Candolleomyces candolleanus (formerly known as Psathyrella candolleana), commonly known as the common brittlestem, is a species of fungus in the family Psathyrellaceae. The color is tannish when young, fading to white. It is found in lawns in North America.

== Description ==
The cap is tan when young, fading to whitish, and growing to 2–8 cm in diameter; they are initially conical, later becoming rounded and finally with upturned margins in maturity. The cap margin is irregular and radially asymmetrical—a defining characteristic of this species. It can retain veil fragments on the edge and center. The white stalk is 4-10 cm tall and 3–7 mm wide.
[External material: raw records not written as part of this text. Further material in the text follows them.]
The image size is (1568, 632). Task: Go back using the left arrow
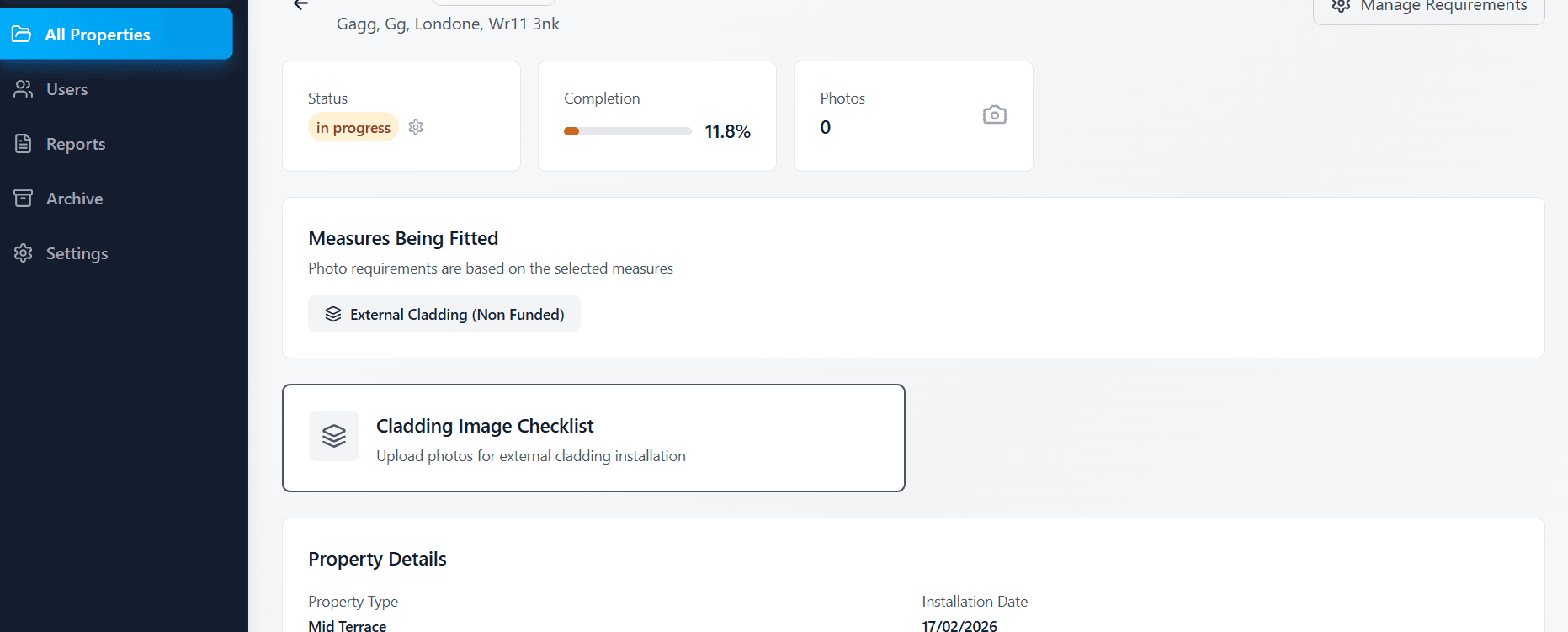click(300, 5)
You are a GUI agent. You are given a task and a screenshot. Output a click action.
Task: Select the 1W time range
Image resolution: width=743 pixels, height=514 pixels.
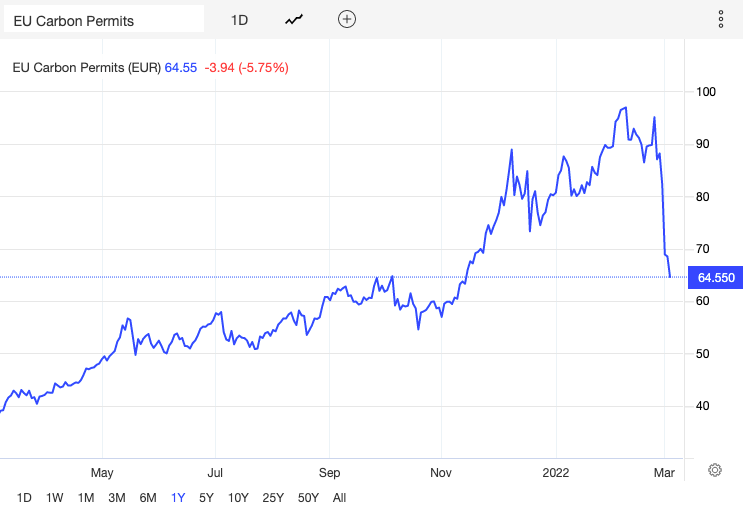pyautogui.click(x=54, y=498)
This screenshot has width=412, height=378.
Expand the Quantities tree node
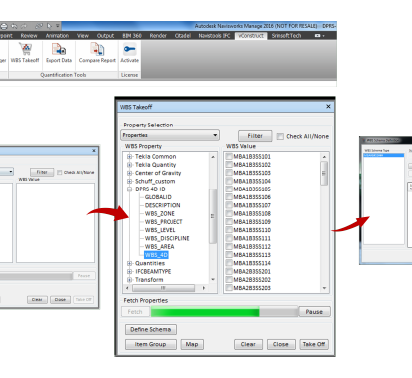130,263
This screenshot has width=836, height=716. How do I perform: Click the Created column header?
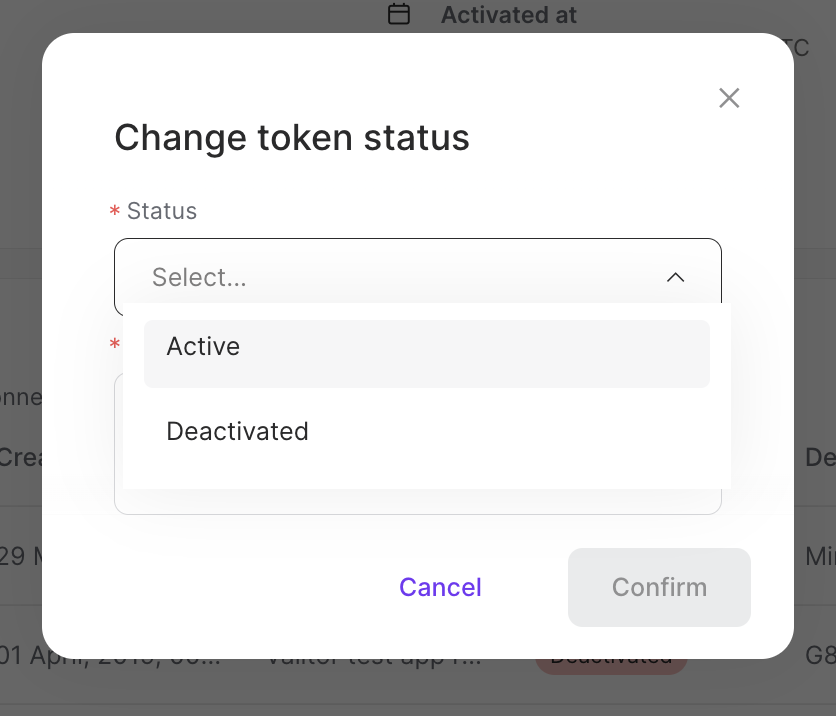22,458

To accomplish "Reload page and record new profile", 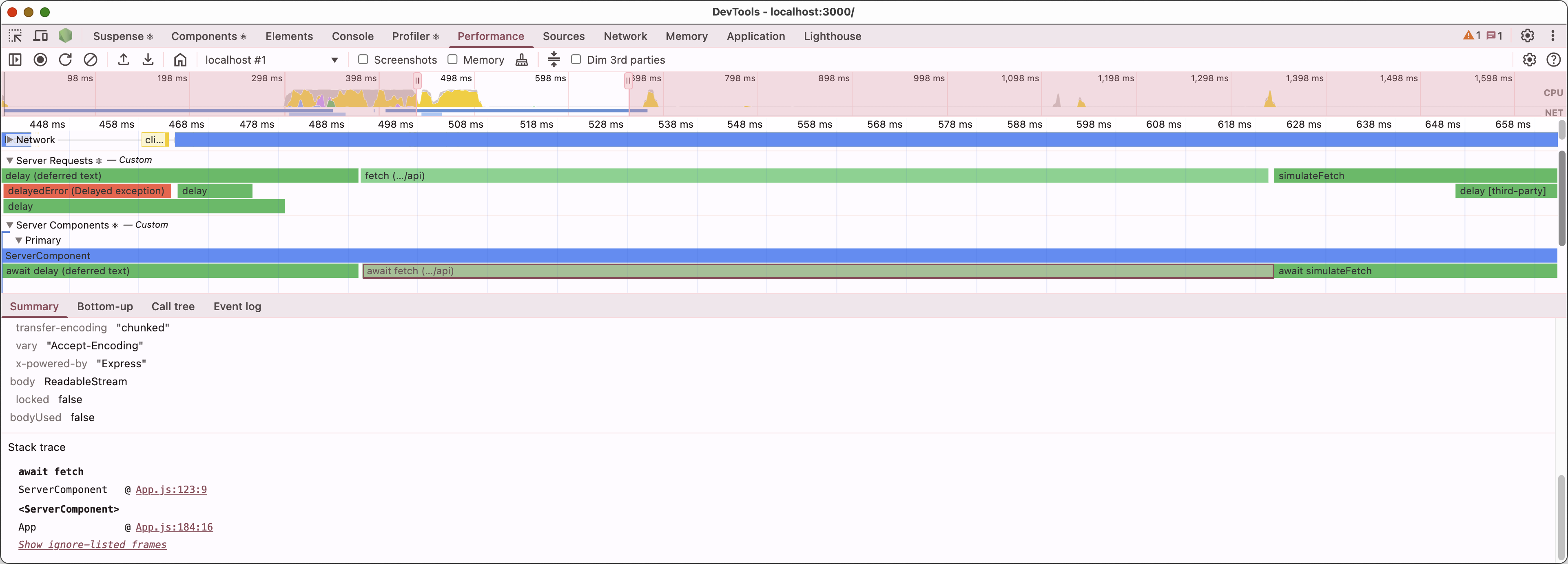I will click(x=64, y=60).
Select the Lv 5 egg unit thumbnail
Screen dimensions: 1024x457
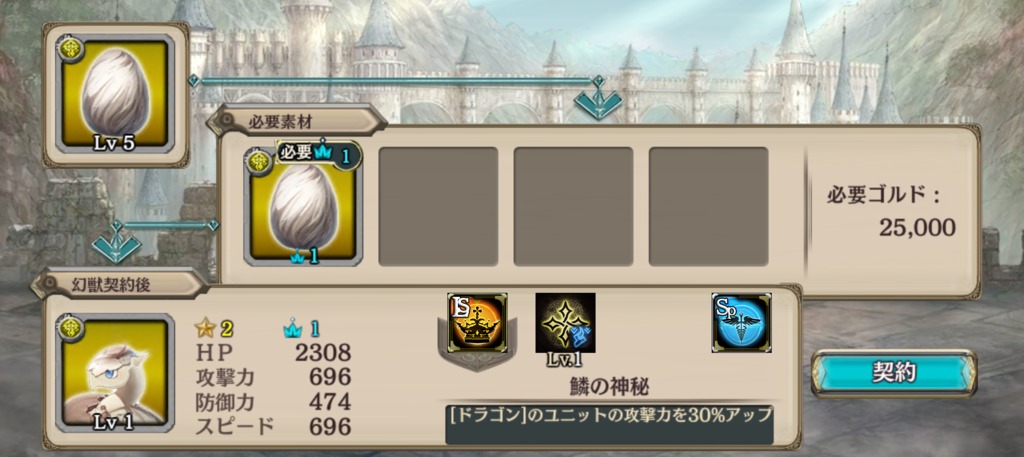115,94
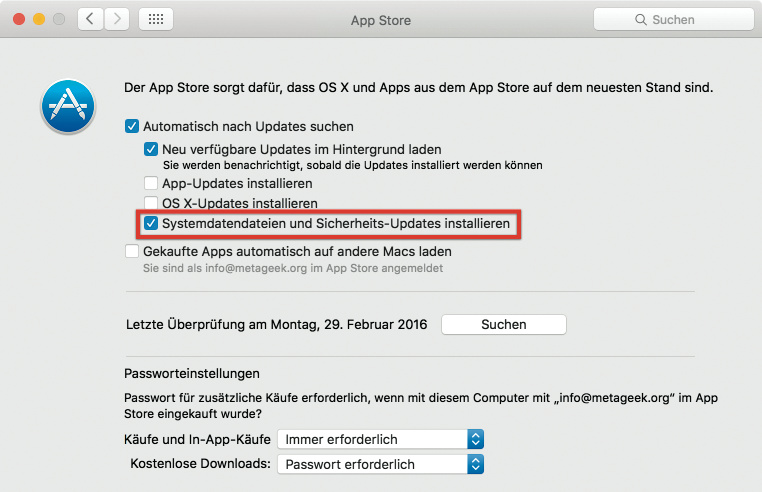
Task: Click the Passworteinstellungen section heading
Action: (x=191, y=373)
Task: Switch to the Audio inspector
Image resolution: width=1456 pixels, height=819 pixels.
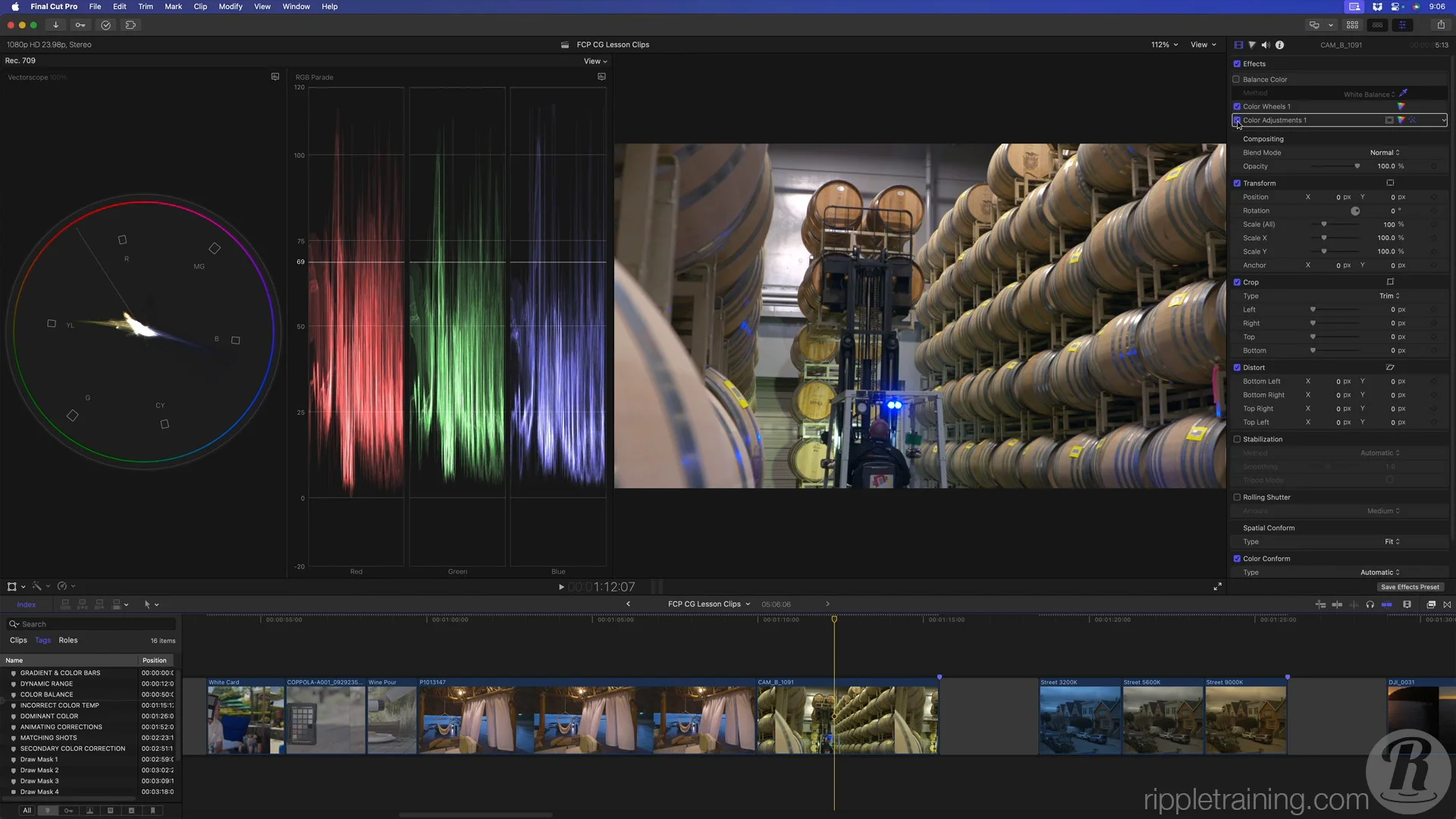Action: coord(1266,45)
The spore print is purple-brown, while spores are smooth and elliptical, measuring 6.5–8 by 4–5 μm.

=== Similar species ===
One similar species is Psathyrella gracilis. Some species may have darker caps when young, drying to match that of C. candolleanus. Also similar are C. tuberculatus, Britzelmayria multipedata, and members of Coprinopsis and Psathyrella.

== Etymology ==
The specific epithet candolleanus honors Swiss botanist Augustin Pyramus de Candolle.

== Distribution ==
It is commonly found growing in small groups around stumps and tree roots on lawns and pastures in North America and Europe. In 2014, it was reported from Iraq.

== Edibility ==
While it is edible and may have a good flavor, it is not recommended due to its thin flesh, alleged poor culinary value and consistency, as well as difficulty in identification.